Mostyn J summed up the history with this: “The result of this terrible litigation … is that both parties are now financially ruined, and, I suspect, psychologically damaged.”

Another illustration, if one were needed, of the consequences of failing to resolve family disputes by agreement.

So to the issue of lying.

Adverse inferences

The husband was ordered by the court to produce his recent bank statements at the hearing, but he did not produce even one. His explanation, said Mostyn J, was “absurd”: “He claimed that he was acting in the public benefit in the context of the pandemic by not going to his bank in person. He had no answer to my question why he did not at any point apply to the court to be relieved from the disclosure obligation on the ground that it was impossible to comply with.”

This incident, said Mostyn J, was “illustrative of a general syndrome on the part of the husband of defiance, offensiveness, non-cooperation and truculence.”

The husband’s refusal to provide bank statements was, said Mostyn J, “analogous to telling lies to the court.” He went on with this important explanation:

“Well-established authority teaches us that lies to the court can lead to a number of conclusions. First, and obviously, lies to the court may lead to the inference that something highly material, and highly adverse, to the witness is being obscured. But other conclusions may be drawn. Sometimes witnesses unwisely lie in order to bolster a true case. This is hardly a surprising phenomenon. Sometimes witnesses lie in order to conceal shameful, but irrelevant, behaviour. Sometimes witnesses lie simply in order to be difficult. The forensic process is so exacting, and often (as in this case) so prolonged, that it drives people, perhaps already so disposed, to behave unreasonably, combatively, and truculently. This is an especially common phenomenon in divorce litigation where personal relations will have already plunged to new depths.”
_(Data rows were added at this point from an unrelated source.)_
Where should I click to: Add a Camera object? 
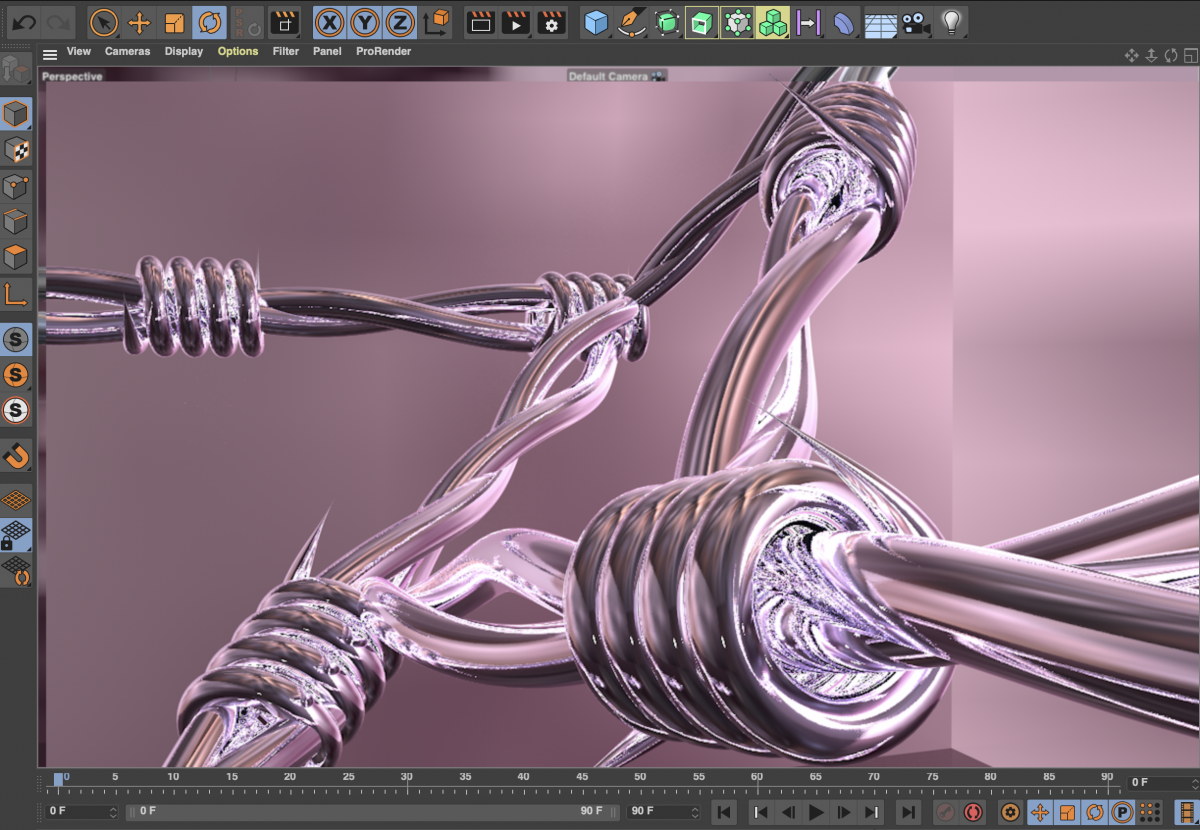click(914, 22)
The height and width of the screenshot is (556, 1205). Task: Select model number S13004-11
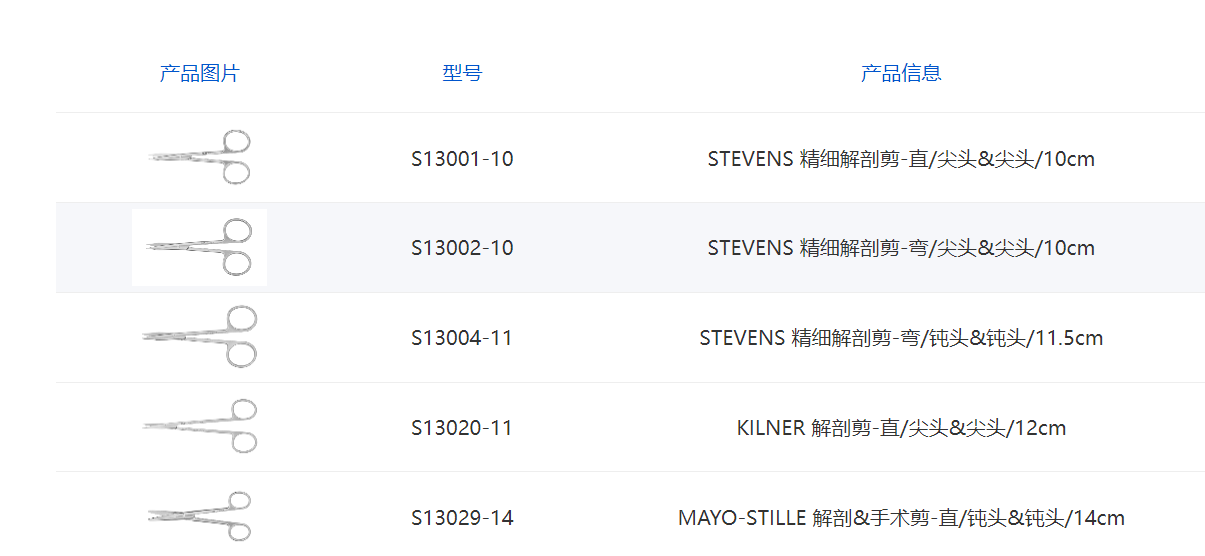coord(462,338)
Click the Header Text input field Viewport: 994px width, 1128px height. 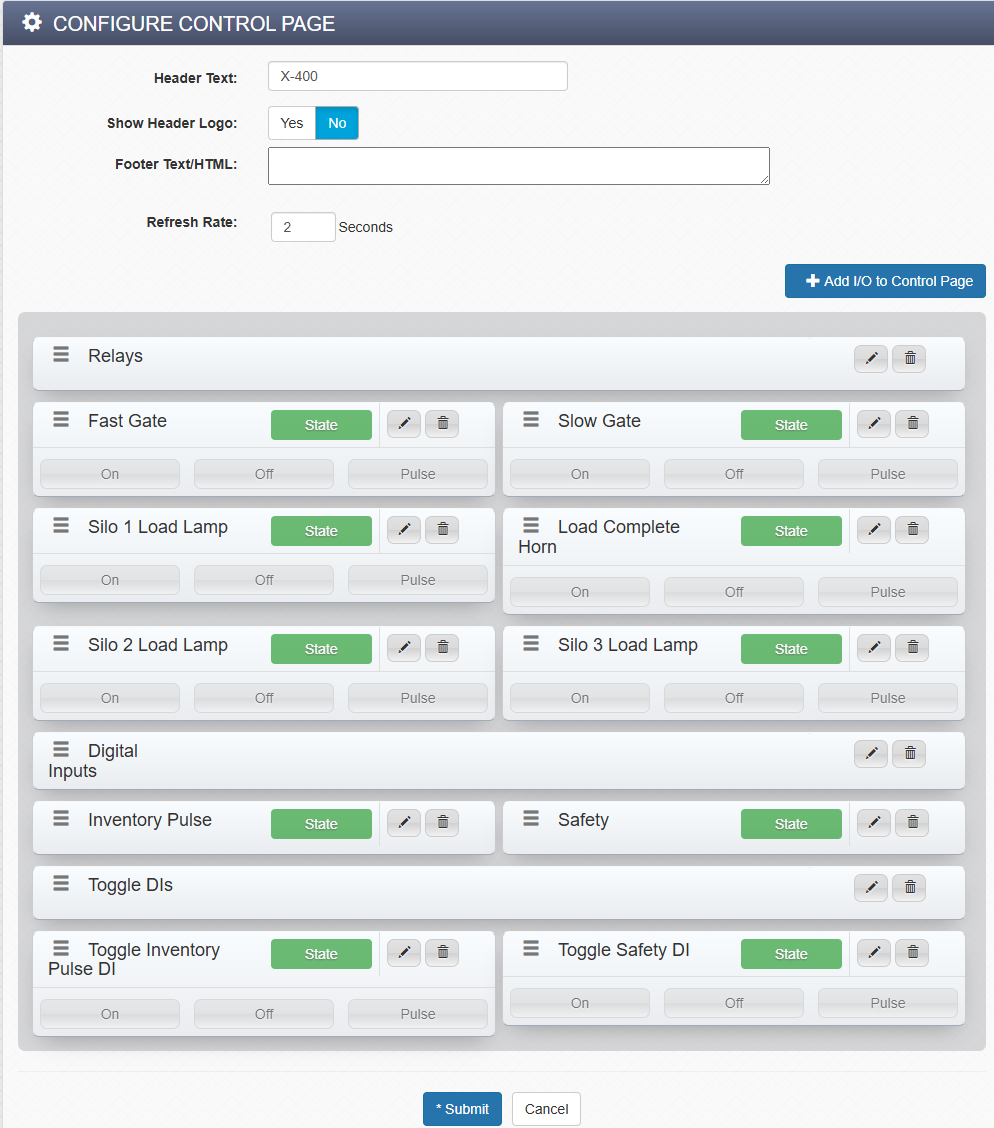point(418,76)
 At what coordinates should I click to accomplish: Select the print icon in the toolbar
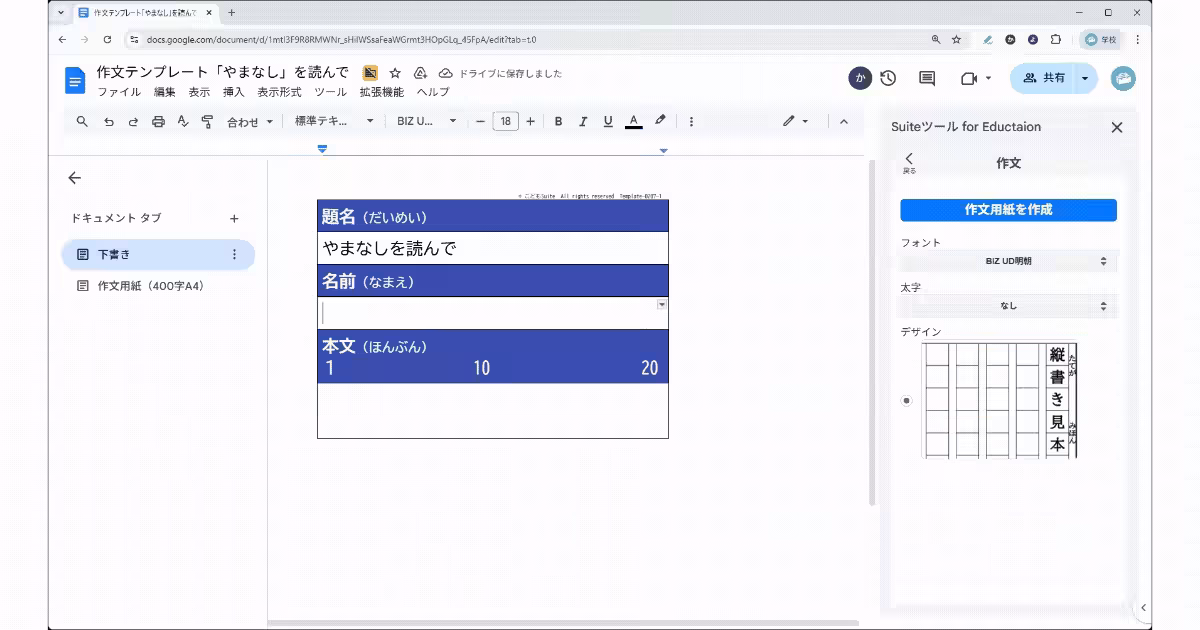coord(158,121)
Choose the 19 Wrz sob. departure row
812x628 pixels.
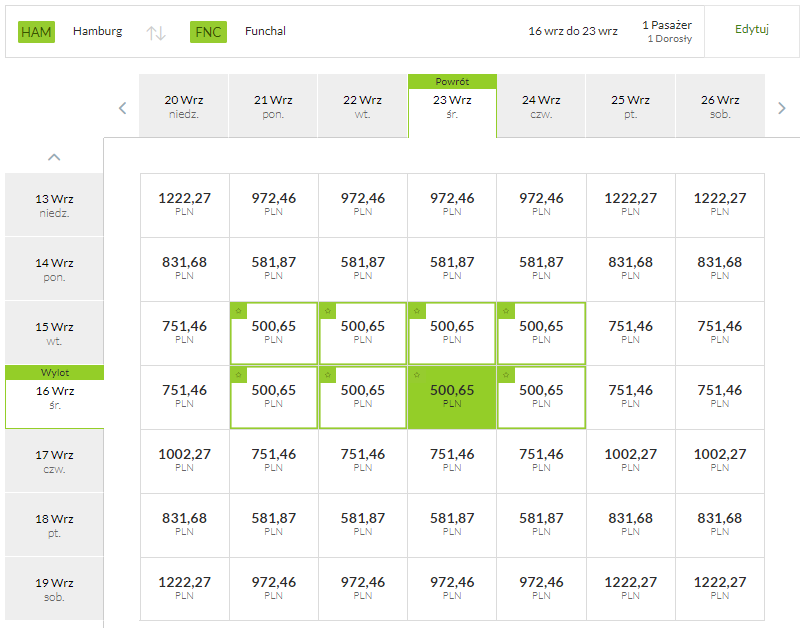pos(54,589)
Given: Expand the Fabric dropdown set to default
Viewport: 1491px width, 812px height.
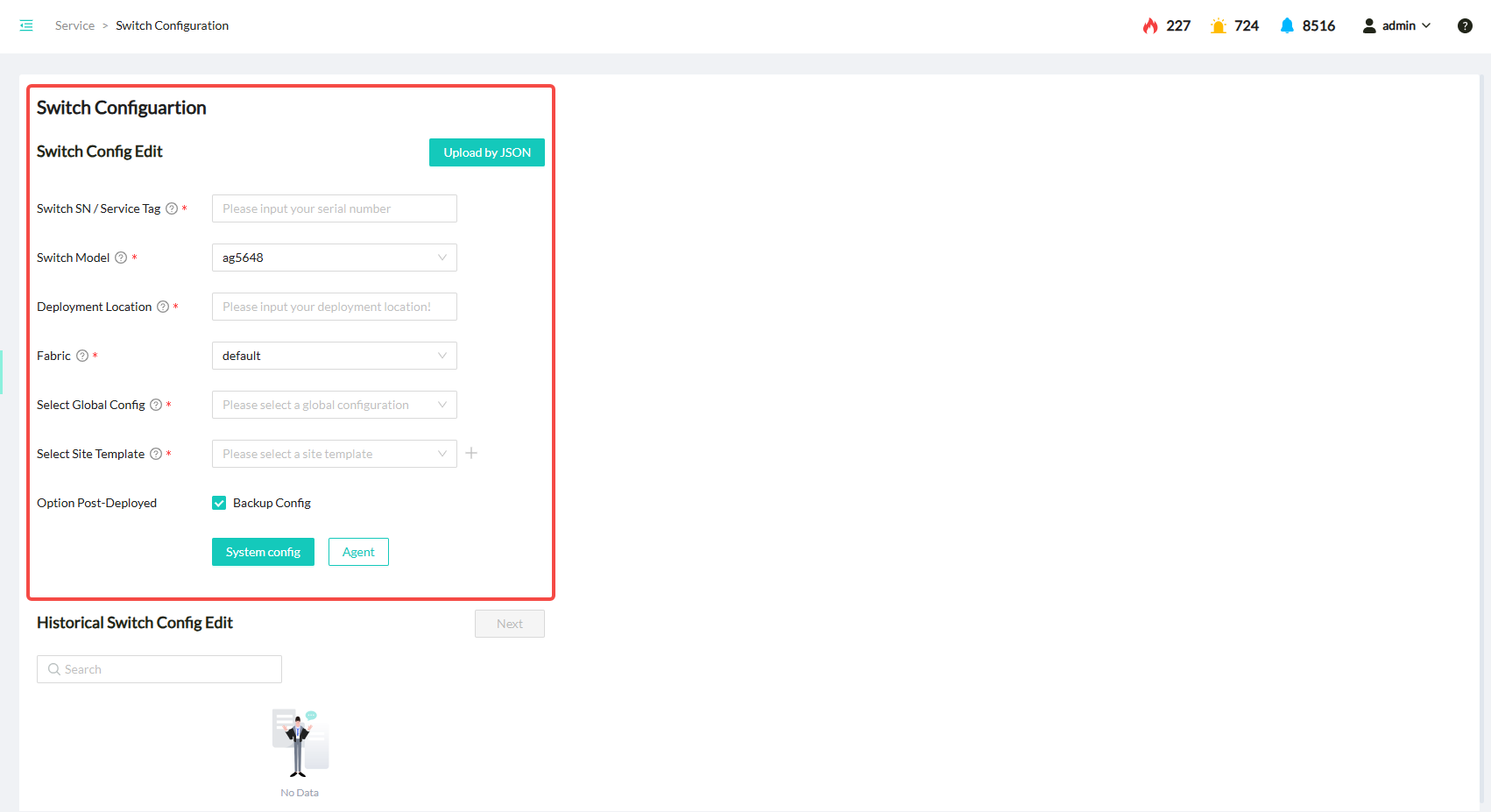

In this instance Mostyn J concluded that the husband’s motive for his “deplorable conduct” was not to hide the existence of funds in his bank, but “simply in order to needle his wife and those advising her.”

Whilst it may appear that the husband “got away” with his conduct (although antagonising a judge in this way is certainly not to be recommended), the case is a warning that, amongst other possible consequences (including costs consequences or even perjury) lying to the court can mean that the court believes that you have something to hide, in which case the court may (for example) infer you have certain assets, even when you do not.

The message is very simple: do not lie to the court – doing so risks serious consequences.